Final answer:
To compute the horizontal distance with the given slope angle of 1 degree and 5 minutes, and the slope measurement of 36.255 meters, convert the angle to decimal degrees, and use the cosine function. The horizontal distance is approximately 36.246 meters.
Step-by-step explanation:
The slope angle and the slope measurement between two points are given, and the task is to compute the horizontal distance. The slope angle is 1 degree and 5 minutes; first, we need to convert this angle into decimal degrees. Each minute is 1/60 of a degree, so 5 minutes is 5/60 or 1/12 of a degree. Thus, the angle in decimal degrees is 1 + 1/12, which is approximately 1.08333 degrees.

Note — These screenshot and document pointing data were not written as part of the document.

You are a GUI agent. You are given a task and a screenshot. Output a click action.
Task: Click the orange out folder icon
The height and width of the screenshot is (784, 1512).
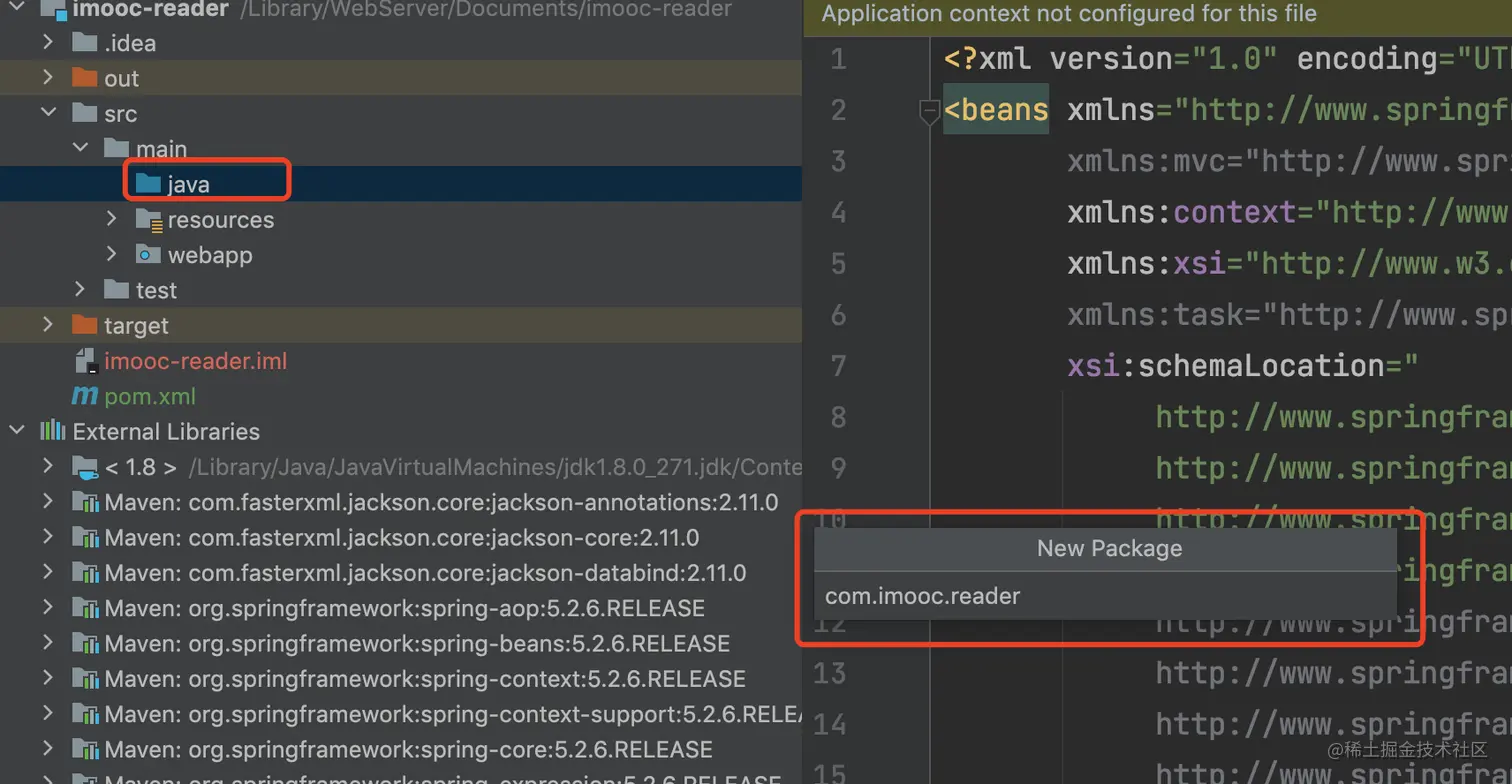pyautogui.click(x=85, y=78)
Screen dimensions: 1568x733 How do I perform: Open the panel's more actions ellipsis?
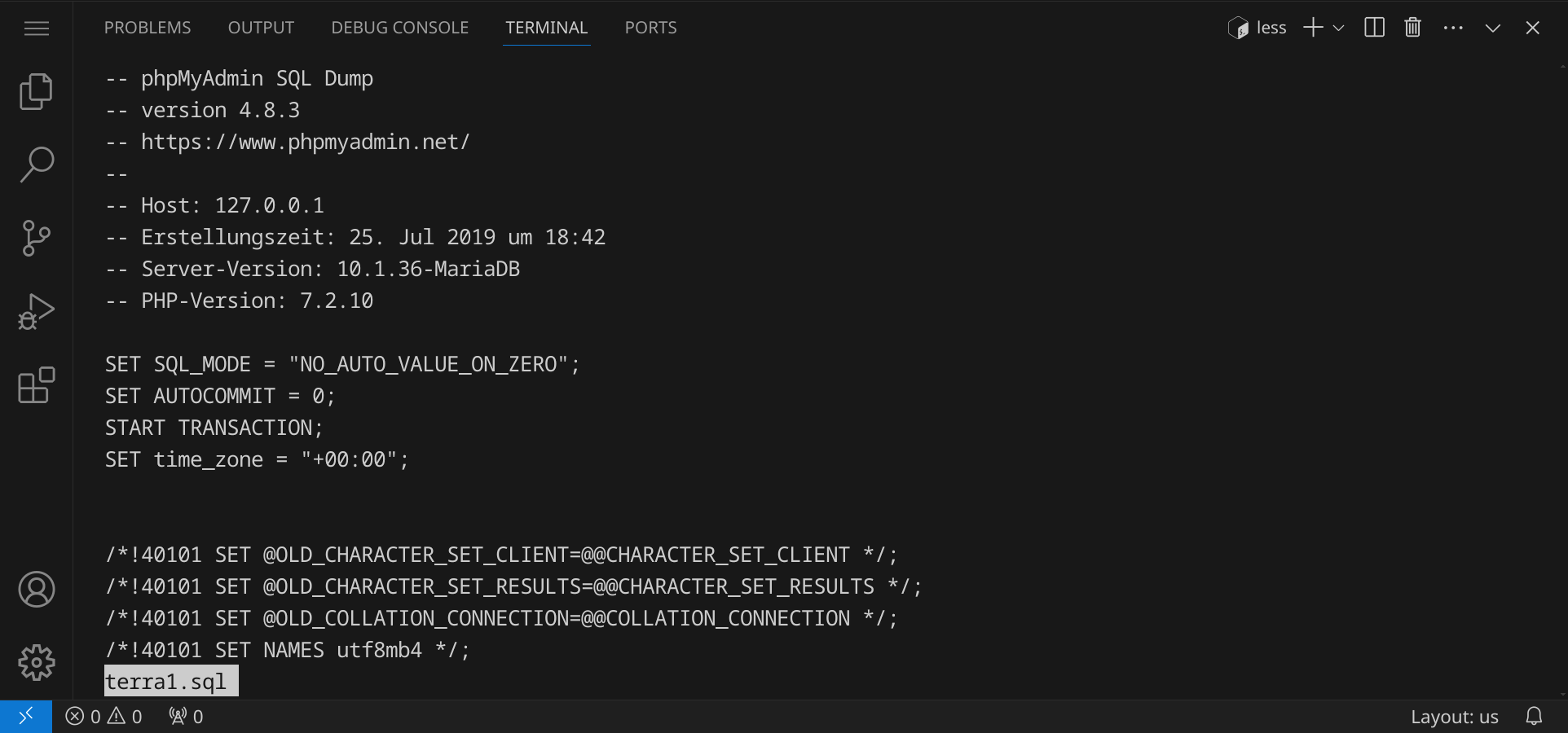pos(1452,28)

The slope measurement is the length of the slope, which is the hypotenuse of a right triangle where the horizontal distance is the base, and the vertical distance is the height. To find the horizontal distance, we use the cosine of the slope angle:
Cos(angle) = Adjacent side (horizontal distance) / Hypotenuse (slope measurement). Therefore:
Horizontal distance = Cos(angle) × Slope measurement
= Cos(1.08333 degrees) × 36.255 meters
= 0.9998477411 × 36.255 meters
= approximately 36.246 meters, which is the horizontal distance.